Dataset records:
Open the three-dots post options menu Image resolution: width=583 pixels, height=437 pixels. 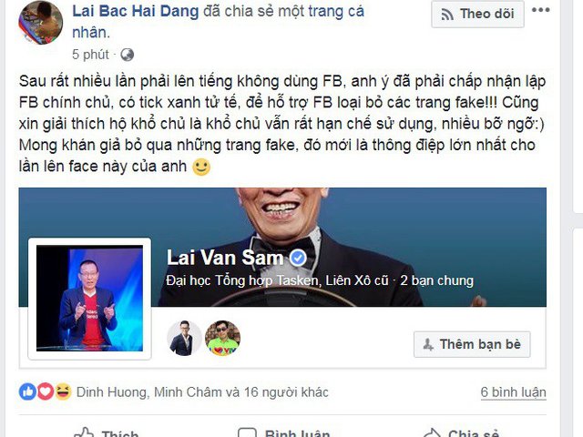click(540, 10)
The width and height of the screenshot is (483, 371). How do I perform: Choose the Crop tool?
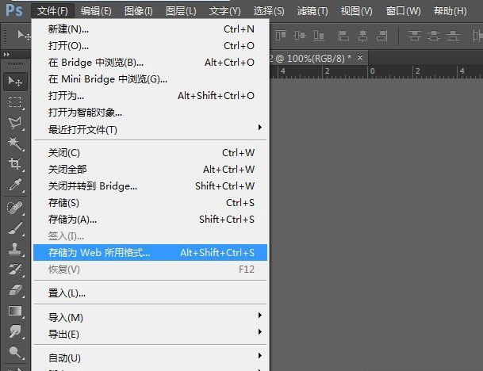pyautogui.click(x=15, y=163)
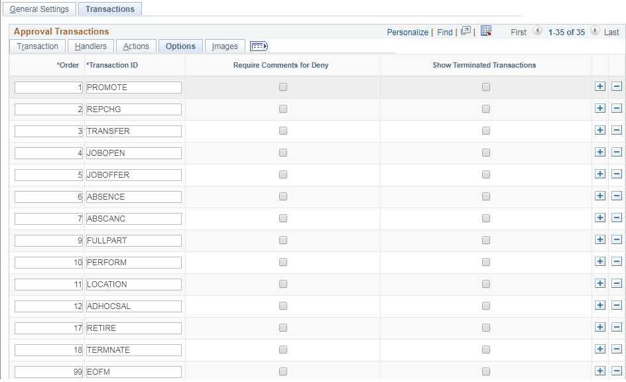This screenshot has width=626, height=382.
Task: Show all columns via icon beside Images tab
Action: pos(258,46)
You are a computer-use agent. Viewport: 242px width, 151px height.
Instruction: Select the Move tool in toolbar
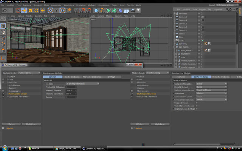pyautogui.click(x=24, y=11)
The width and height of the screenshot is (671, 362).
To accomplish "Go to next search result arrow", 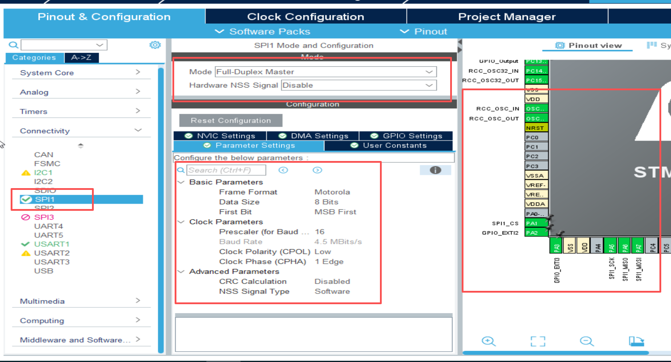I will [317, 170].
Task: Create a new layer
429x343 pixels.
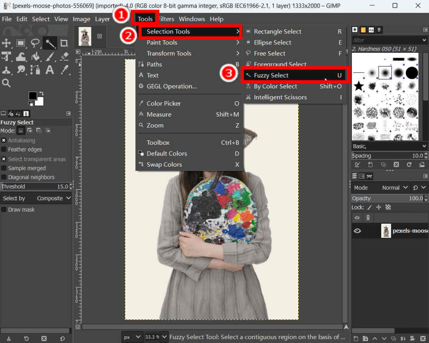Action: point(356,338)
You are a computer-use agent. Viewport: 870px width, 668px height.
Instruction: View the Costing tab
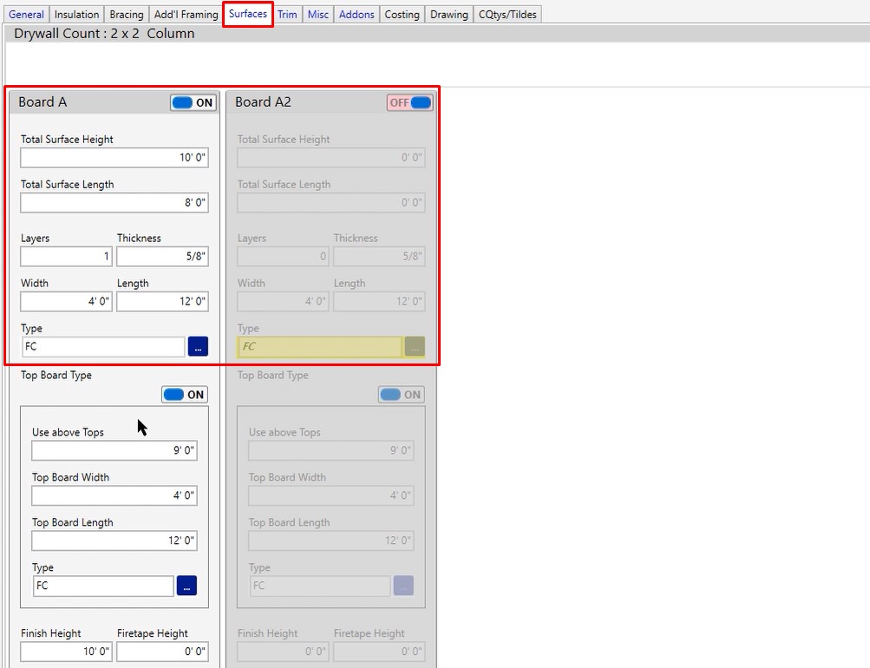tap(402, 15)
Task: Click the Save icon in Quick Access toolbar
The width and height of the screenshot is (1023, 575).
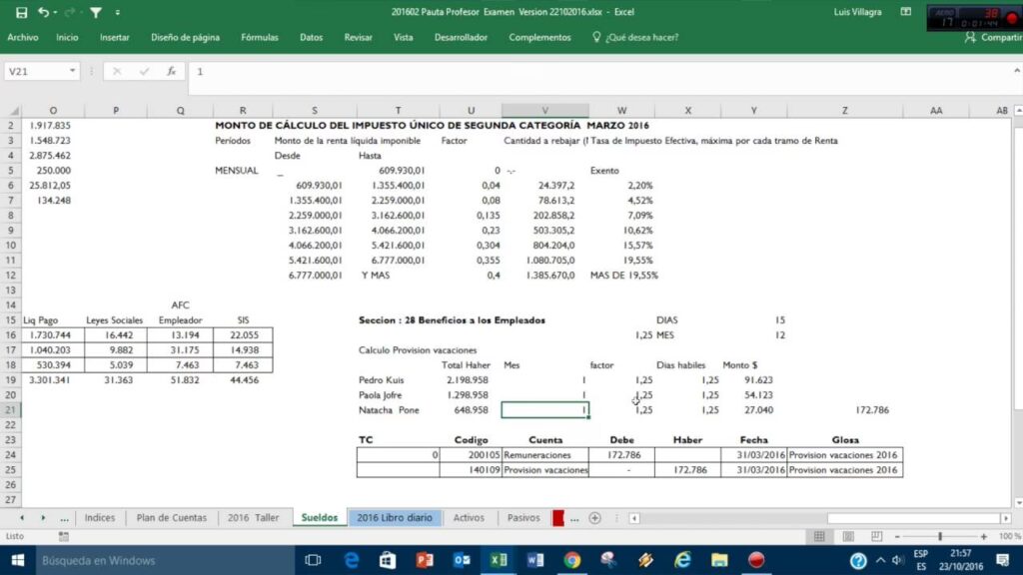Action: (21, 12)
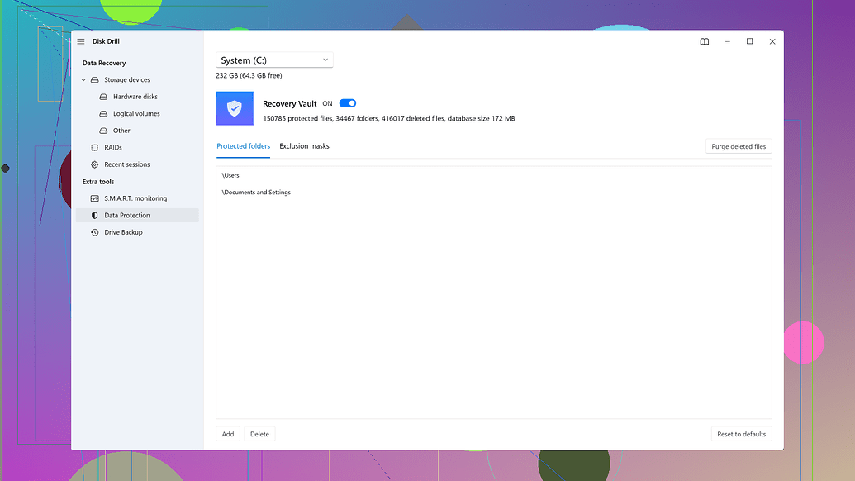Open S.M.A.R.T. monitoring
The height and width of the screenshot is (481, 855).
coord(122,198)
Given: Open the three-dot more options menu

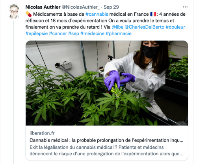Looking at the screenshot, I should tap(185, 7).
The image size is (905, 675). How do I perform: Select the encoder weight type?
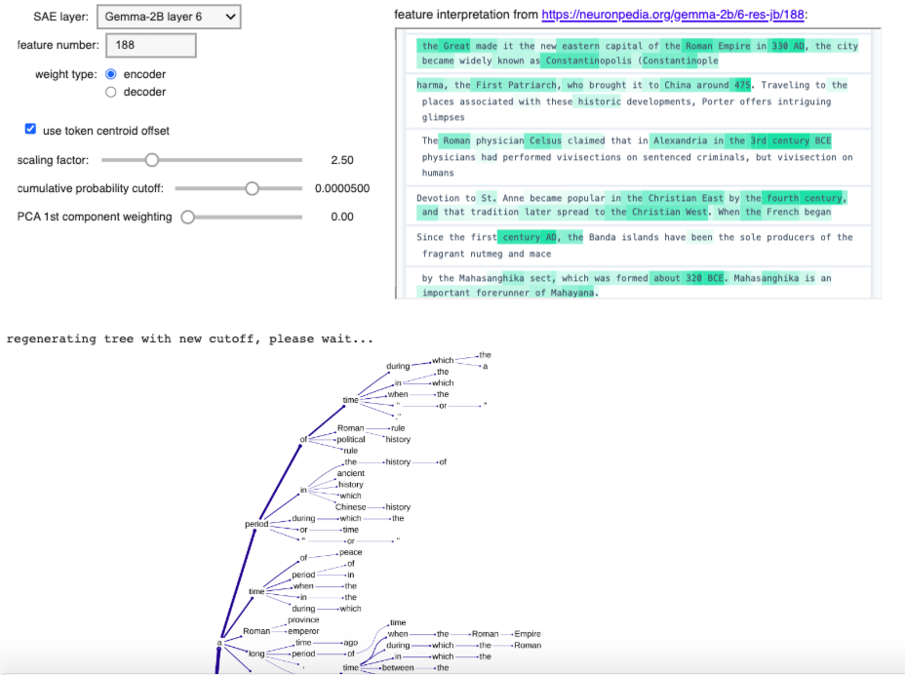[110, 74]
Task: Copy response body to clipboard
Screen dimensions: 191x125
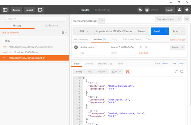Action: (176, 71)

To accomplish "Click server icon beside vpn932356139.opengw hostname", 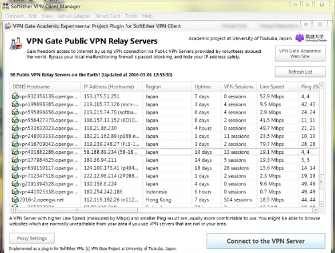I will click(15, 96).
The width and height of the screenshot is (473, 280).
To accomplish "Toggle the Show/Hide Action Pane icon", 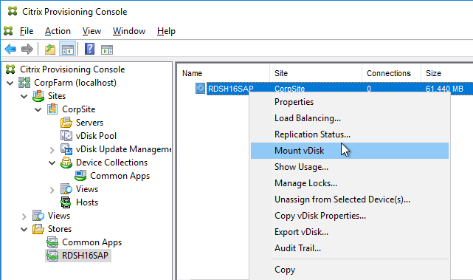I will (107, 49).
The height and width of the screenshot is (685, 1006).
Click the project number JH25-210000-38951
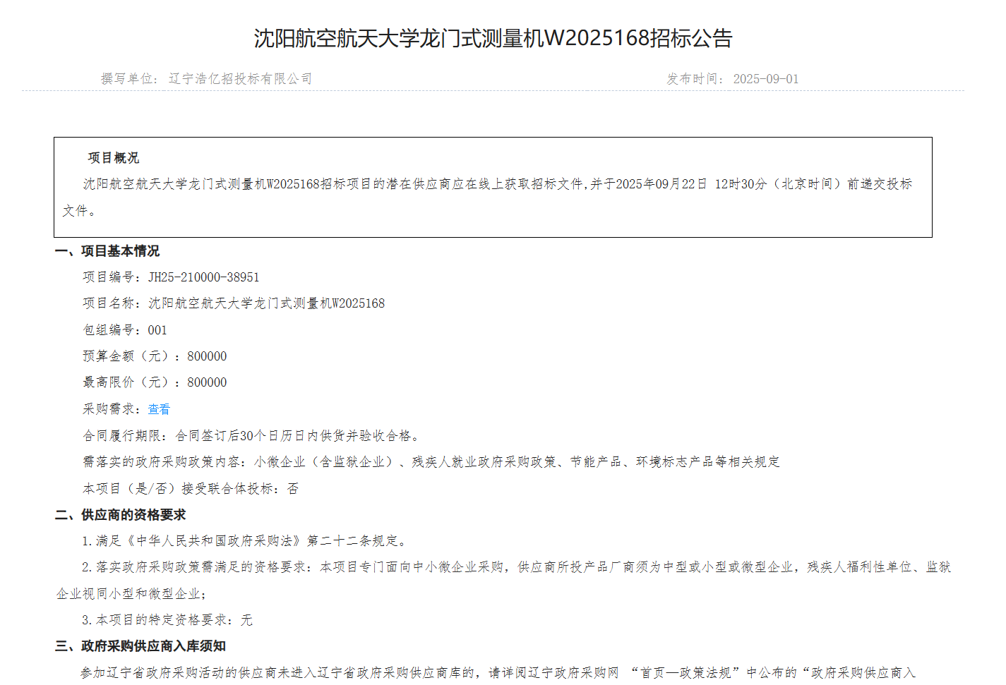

Your assignment:
From the data above, copy every line where "computer" appears.

Expected answer:
You are a computer-use agent. Viewport: 242px width, 151px height.
You are a computer-use agent. Viewport: 870px width, 668px height.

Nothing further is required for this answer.